EUA perguntou se Petrobras poderia aumentar a produção de petróleo; empresa disse não

Por redação

Autoridades do governo dos EUA perguntaram em março à estatal brasileira Petrobras se ela poderia aumentar a produção de petróleo depois que a invasão da Ucrânia pela Rússia elevou os preços globais, disseram três pessoas com conhecimento do matéria à Reuters.

Eles voltaram de mãos vazias, disseram as fontes.

Funcionários da Petrobras, formalmente Petróleo Brasílio SA, disseram que os níveis de produção eram uma função da estratégia de negócios e não da diplomacia e também que um aumento significativo da produção de pequeno prazo não seria logisticamente verosímil, disseram as fontes.

“Estamos fazendo todo o verosímil com nossos aliados e parceiros para mitigar os impactos econômicos das ações russas em outras economias uma vez que o Brasil”, disse um porta-voz do Departamento de Estado dos EUA em enviado à Reuters.

“Estamos trabalhando com empresas de pujança para aumentar sua capacidade de fornecer pujança ao mercado, principalmente à medida que os preços aumentam.”

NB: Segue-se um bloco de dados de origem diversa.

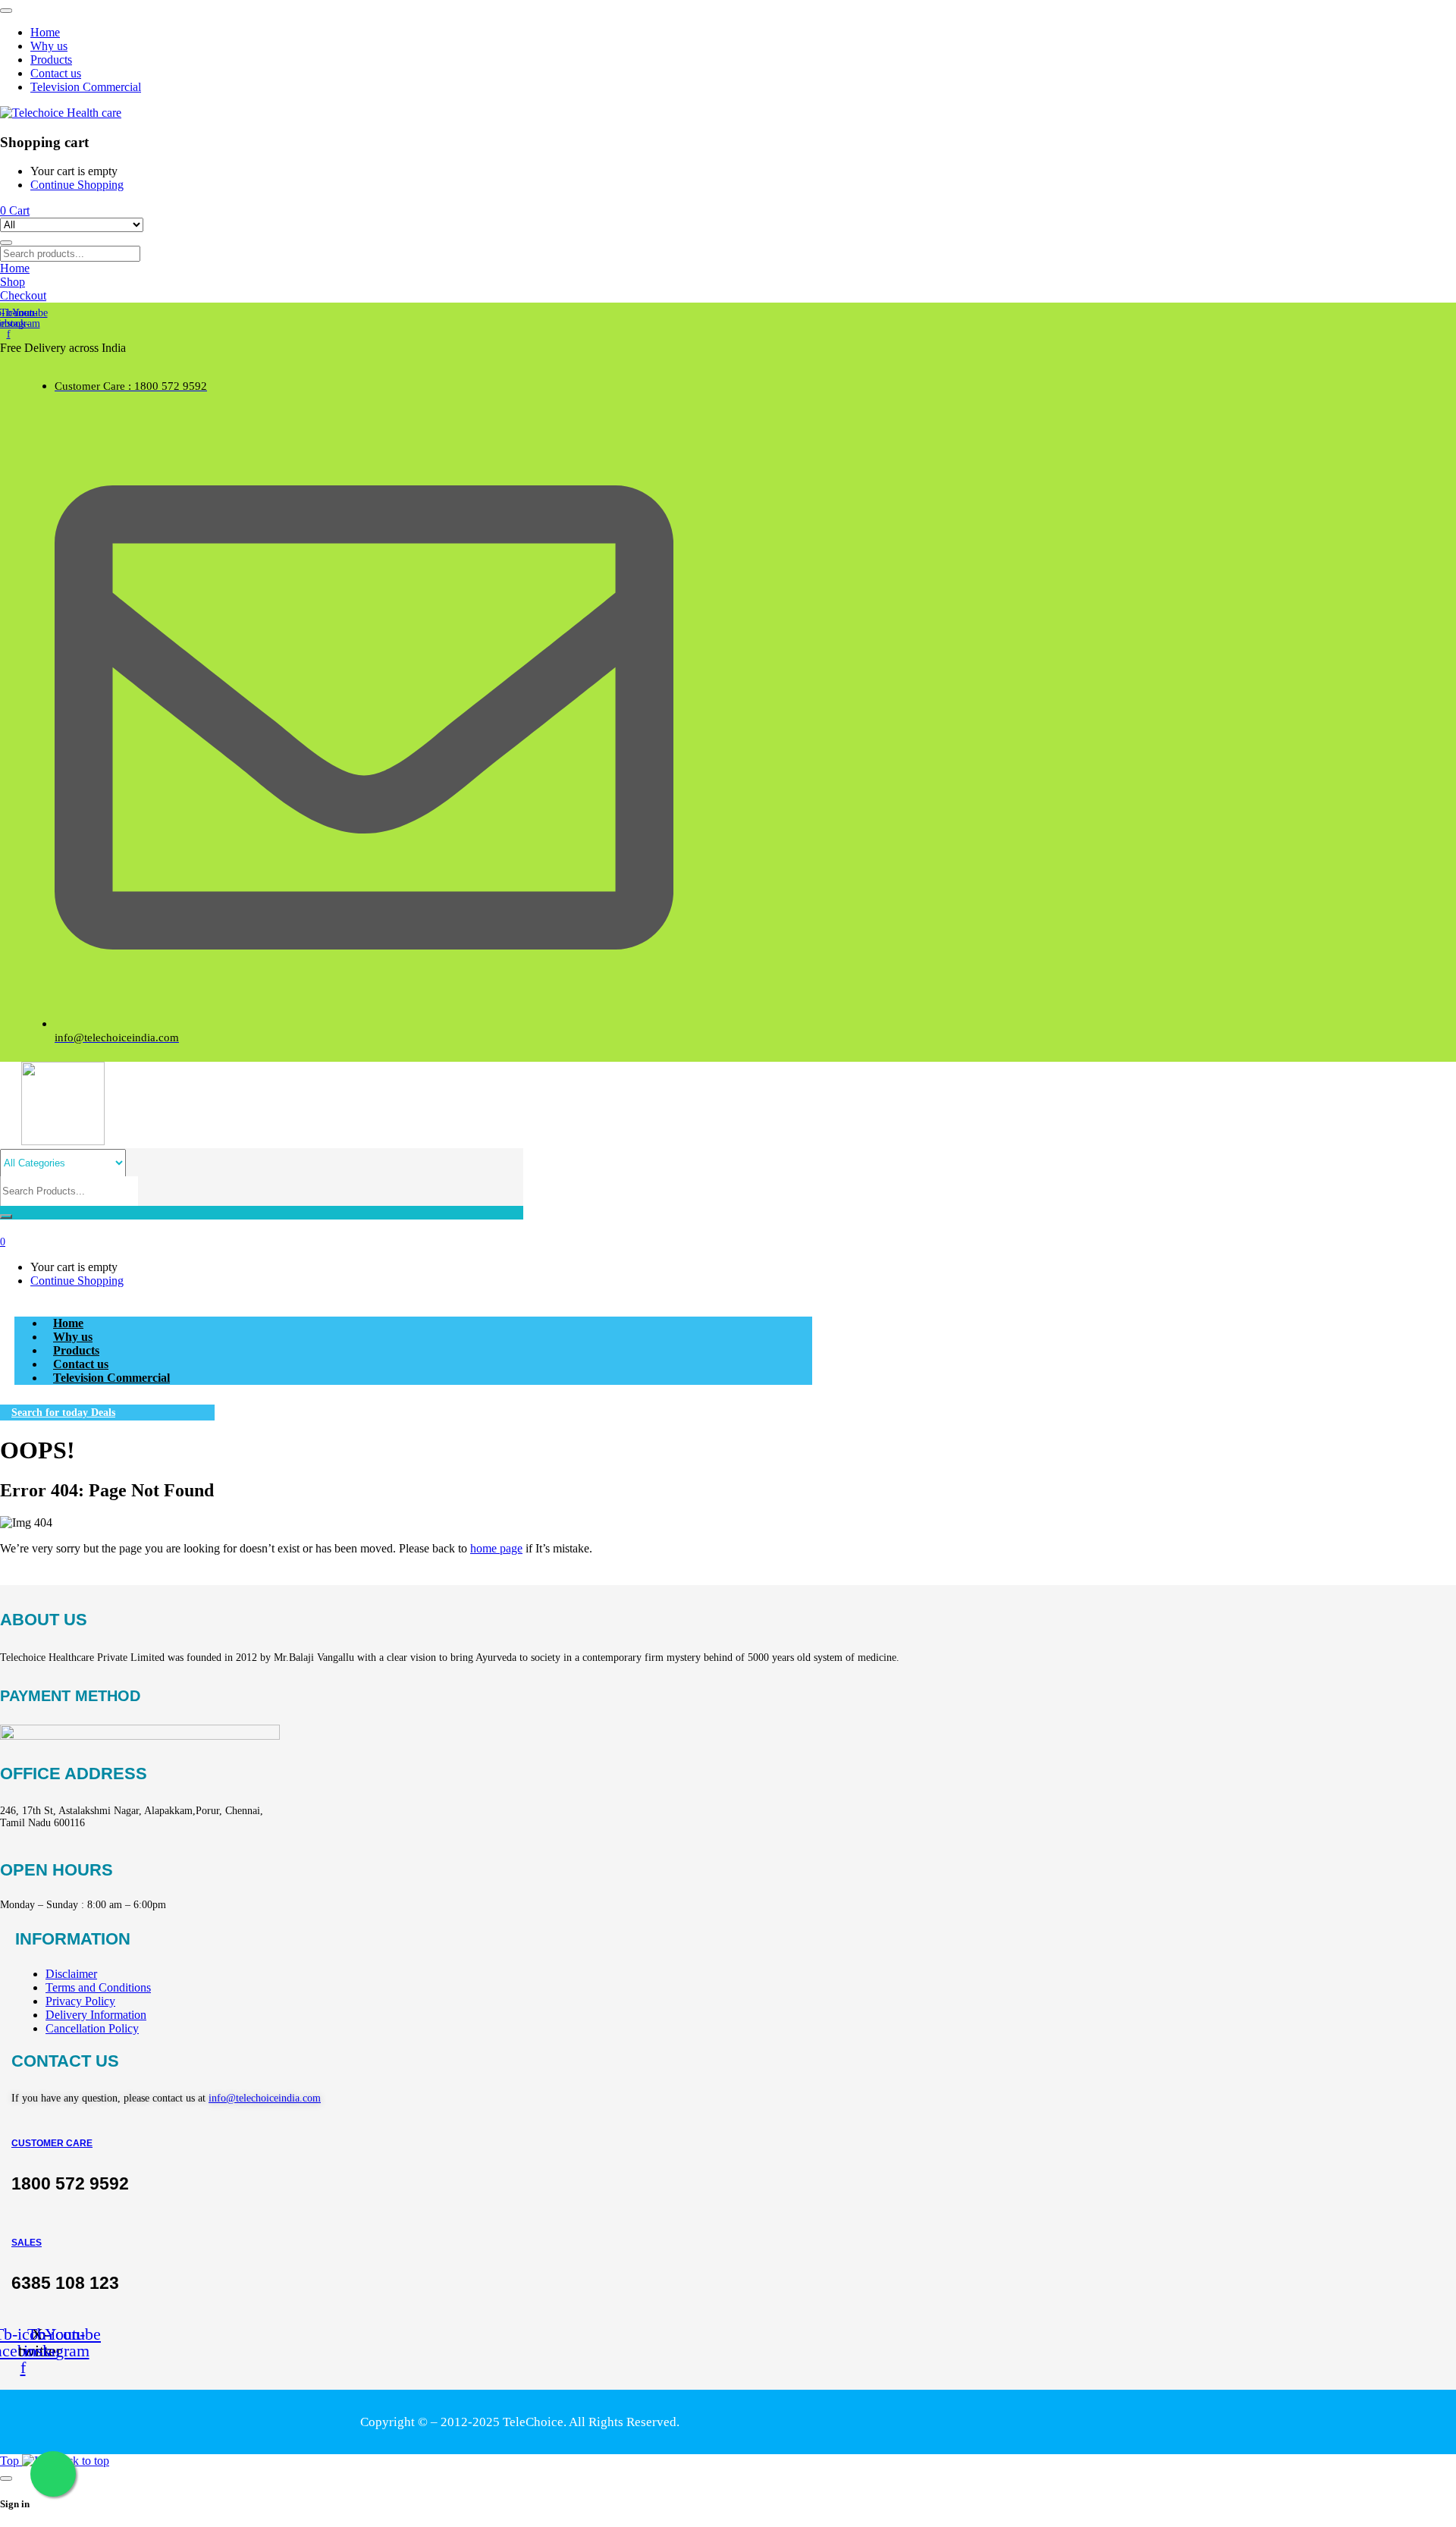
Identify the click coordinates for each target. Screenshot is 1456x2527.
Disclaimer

O porta-voz não elaborou ou comentou especificamente sobre a reunião de março com funcionários da Petrobras.

A Petrobras negou em enviado que tenha ocorrido qualquer reunião com “representantes do Departamento de Estado dos EUA”. A empresa não respondeu a um pedido de glosa quando perguntado se havia sido contatado por qualquer outra dependência do governo dos EUA.

Washington vem fazendo um largo esforço diplomático para prometer o fornecimento global de petróleo e manter os preços sob controle depois a invasão da Ucrânia por Moscou. Autoridades dos EUA também têm tentado melhorar as relações com o governo de direita do presidente Jair Bolsonaro, apesar das divergências sobre a guerra na Ucrânia e a política ambiental.

O Brasil é o nono maior produtor de petróleo do mundo.

Autoridades dos EUA também pediram aos produtores domésticos que aumentem a produção. Em março, a secretária de Vontade dos EUA, Jennifer Granholm, disse que o país estava “em pé de guerra”.

Também em março, autoridades dos EUA viajaram para a Venezuela para suas primeiras conversas bilaterais de cimalha nível em anos. Os lados discutiram a flexibilização de algumas sanções petrolíferas à Venezuela.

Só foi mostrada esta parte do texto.